Task — Lines to return, exactly: from the line with "Where should I click to: Click the 基本功能" to the line with "Given: Open the Angle" in the entries below, both included.

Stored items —
........

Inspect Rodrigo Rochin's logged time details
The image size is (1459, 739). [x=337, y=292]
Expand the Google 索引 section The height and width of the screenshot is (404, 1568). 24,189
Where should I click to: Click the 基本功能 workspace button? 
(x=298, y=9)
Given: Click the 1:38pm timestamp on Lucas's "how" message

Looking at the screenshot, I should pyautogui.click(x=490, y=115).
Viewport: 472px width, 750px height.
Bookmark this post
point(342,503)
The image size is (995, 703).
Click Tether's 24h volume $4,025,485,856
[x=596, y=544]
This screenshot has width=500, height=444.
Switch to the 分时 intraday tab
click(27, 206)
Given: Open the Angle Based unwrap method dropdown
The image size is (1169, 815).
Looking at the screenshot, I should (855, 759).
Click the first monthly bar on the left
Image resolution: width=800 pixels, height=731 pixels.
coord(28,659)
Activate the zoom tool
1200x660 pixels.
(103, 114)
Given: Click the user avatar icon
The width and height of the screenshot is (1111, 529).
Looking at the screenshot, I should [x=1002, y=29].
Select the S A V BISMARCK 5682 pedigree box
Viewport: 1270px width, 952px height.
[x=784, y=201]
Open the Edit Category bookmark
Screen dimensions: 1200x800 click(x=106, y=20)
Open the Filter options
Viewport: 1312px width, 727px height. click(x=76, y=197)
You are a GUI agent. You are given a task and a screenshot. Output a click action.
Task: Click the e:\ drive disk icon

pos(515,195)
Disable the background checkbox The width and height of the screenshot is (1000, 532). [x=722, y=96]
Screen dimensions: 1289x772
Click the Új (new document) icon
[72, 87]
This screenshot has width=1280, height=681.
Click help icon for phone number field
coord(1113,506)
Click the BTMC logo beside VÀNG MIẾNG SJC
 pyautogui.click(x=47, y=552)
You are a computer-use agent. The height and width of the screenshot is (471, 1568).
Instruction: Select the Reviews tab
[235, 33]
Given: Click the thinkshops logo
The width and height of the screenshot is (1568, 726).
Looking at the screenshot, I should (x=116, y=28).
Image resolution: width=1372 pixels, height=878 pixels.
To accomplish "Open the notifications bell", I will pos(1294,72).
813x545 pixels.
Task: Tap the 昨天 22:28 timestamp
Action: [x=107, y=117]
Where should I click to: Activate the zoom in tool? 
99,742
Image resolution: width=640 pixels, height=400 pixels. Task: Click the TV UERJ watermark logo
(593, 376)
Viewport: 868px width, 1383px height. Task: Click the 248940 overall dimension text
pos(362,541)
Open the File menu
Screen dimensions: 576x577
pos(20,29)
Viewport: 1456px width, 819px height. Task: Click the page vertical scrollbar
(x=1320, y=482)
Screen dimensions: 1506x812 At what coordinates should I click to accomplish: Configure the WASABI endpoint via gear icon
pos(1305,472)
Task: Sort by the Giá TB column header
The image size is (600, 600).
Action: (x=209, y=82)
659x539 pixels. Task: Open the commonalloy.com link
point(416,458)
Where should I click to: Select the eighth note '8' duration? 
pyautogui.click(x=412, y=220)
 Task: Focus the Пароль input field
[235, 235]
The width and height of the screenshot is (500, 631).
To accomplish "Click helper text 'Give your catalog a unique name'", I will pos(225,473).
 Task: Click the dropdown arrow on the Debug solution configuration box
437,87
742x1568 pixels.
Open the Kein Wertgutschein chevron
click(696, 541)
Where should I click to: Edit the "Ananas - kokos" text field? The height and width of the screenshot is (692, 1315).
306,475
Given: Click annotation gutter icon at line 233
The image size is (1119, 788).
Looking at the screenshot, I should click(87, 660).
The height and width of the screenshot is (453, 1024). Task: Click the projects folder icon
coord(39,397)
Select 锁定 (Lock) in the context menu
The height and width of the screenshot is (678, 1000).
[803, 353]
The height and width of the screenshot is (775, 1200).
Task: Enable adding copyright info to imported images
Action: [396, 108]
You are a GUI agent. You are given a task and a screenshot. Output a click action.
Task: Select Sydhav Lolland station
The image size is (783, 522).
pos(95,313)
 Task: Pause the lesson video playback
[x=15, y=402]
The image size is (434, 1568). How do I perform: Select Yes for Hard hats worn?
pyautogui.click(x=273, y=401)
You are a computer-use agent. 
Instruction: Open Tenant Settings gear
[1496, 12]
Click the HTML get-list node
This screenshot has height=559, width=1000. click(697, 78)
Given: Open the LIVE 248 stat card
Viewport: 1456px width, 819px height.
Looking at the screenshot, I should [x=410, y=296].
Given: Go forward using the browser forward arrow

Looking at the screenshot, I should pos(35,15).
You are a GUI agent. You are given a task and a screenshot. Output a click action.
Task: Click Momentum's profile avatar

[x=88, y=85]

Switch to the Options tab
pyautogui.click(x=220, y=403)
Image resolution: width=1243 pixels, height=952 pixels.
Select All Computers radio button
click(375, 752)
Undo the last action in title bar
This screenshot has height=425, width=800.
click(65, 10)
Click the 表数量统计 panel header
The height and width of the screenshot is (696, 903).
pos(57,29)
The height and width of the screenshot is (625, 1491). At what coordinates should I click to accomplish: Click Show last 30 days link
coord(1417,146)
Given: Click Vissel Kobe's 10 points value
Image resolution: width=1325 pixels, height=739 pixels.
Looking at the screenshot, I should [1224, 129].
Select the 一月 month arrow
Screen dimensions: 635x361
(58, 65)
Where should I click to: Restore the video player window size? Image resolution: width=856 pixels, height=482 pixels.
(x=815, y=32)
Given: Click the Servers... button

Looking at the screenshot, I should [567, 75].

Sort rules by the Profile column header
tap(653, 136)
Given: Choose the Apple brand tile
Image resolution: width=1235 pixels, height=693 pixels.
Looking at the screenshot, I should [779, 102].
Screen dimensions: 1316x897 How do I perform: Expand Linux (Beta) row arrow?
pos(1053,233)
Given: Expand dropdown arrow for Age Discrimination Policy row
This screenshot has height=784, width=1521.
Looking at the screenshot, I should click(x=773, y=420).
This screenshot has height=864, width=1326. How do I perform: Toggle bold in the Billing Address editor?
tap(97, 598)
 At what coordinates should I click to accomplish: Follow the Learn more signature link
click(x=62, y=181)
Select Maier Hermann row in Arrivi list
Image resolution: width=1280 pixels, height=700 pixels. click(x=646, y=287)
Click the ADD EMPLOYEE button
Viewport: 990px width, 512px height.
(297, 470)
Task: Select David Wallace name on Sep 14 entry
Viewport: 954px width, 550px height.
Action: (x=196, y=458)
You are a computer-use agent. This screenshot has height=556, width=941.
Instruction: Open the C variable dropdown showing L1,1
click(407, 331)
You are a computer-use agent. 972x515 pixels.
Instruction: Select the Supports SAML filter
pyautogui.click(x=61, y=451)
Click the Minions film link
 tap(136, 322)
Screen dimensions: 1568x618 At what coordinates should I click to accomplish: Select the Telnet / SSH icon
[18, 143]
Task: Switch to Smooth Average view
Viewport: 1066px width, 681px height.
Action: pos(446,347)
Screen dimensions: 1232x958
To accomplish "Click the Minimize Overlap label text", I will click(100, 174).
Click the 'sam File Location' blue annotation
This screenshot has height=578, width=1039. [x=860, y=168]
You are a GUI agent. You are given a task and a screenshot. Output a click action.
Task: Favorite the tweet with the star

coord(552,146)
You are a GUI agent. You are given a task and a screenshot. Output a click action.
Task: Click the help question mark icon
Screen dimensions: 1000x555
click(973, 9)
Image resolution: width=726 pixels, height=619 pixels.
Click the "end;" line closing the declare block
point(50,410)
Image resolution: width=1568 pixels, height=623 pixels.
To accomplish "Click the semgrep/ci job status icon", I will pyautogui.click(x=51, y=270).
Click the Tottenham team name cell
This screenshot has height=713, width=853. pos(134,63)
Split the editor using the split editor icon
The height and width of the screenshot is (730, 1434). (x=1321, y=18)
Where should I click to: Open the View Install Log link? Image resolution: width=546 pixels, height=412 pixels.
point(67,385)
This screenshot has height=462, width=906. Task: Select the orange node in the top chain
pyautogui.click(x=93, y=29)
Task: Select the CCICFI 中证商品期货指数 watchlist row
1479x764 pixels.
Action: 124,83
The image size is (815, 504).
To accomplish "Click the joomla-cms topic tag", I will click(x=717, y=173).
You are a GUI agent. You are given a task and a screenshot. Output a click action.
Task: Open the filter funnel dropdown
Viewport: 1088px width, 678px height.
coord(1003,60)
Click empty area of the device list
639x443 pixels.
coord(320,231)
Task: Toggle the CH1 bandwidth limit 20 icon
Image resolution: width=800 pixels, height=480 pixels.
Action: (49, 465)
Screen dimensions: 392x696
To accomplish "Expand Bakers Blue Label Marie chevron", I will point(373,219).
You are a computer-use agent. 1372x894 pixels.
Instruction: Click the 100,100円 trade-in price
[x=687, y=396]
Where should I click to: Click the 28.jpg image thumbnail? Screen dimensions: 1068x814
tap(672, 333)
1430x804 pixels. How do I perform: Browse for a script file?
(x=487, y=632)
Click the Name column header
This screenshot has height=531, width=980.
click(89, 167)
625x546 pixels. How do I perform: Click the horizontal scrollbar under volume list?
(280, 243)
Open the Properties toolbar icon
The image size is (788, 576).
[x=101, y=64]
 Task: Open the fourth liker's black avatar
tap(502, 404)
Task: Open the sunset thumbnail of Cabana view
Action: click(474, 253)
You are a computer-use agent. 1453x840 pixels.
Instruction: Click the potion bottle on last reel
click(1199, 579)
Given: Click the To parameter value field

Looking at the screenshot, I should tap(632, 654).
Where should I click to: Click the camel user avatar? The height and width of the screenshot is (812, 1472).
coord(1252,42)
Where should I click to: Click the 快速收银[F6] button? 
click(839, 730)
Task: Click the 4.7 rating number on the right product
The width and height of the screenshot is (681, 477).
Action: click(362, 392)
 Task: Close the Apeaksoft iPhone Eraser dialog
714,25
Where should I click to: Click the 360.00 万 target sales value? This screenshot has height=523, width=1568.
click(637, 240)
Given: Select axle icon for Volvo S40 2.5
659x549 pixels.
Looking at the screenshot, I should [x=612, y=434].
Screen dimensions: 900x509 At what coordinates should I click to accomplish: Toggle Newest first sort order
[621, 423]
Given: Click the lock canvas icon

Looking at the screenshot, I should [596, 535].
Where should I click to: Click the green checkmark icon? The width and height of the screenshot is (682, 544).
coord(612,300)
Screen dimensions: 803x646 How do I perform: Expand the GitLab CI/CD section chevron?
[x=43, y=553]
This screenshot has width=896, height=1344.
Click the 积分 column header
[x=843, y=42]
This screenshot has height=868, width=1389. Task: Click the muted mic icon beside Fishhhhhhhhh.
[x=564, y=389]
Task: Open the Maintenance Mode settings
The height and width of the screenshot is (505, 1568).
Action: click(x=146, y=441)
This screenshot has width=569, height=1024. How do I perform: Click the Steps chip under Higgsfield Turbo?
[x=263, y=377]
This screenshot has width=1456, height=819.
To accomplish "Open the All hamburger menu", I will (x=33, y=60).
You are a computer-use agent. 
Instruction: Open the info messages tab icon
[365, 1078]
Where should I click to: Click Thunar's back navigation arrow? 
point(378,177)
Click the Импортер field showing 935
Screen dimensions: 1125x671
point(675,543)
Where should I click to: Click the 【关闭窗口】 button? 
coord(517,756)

........

Output for this exercise —
Where should I click to: Click the 基本功能 workspace button? 
(x=298, y=9)
Given: Click the 1:38pm timestamp on Lucas's "how" message

Looking at the screenshot, I should pyautogui.click(x=490, y=115).
Viewport: 472px width, 750px height.
Bookmark this post
point(342,503)
The image size is (995, 703).
Click Tether's 24h volume $4,025,485,856
[x=596, y=544]
This screenshot has width=500, height=444.
Switch to the 分时 intraday tab
click(27, 206)
Given: Open the Angle Based unwrap method dropdown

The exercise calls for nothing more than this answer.